SOLR is a text retrieval application service based on Lucene. Lucene is a text retrieval class library written in the Java language, which is implemented by the inverted-platoon principle. Solrcloud is a distributed search solution based on SOLR and zookeeper. When the index becomes larger, a single system fails to meet the disk requirements and the query is slow, and a distributed index is required at this time. In a distributed index, the original large index is divided into small indexes, and SOLR can merge the results returned by these small indexes and return them to the client.

2 Parameter Description

The cluster includes the following parameters:

Cluster cluster: A set of SOLR nodes, logically managed as a unit, using the same schema and solrconfig for the entire cluster

Node nodes: A JVM instance running SOLR

Collection: A complete index in the logical sense of a solrcloud cluster, often divided into one or more shard.
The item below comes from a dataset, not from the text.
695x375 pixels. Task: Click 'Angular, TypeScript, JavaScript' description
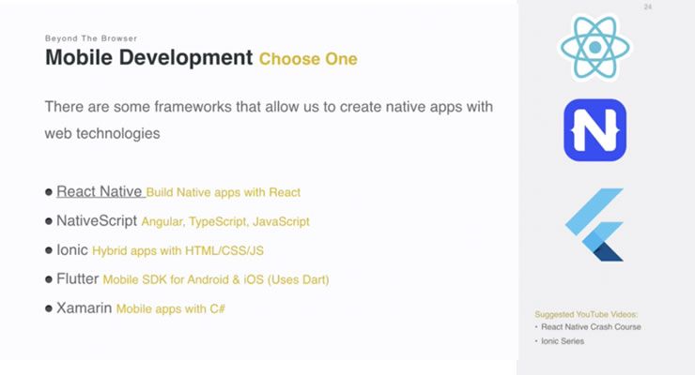(225, 222)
These shard use the same config set, and if the number of Shard is more than one, the index scheme is a distributed index.

Core: Solr Core, a SOLR with one or more solrcore, each SOLR core can provide independent indexing and querying capabilities, and the SOLR core is proposed for increased management flexibility and shared resources. The configuration used in Solrcloud is in zookeeper, while the traditional SOLR core configuration file is in the configuration directory on disk.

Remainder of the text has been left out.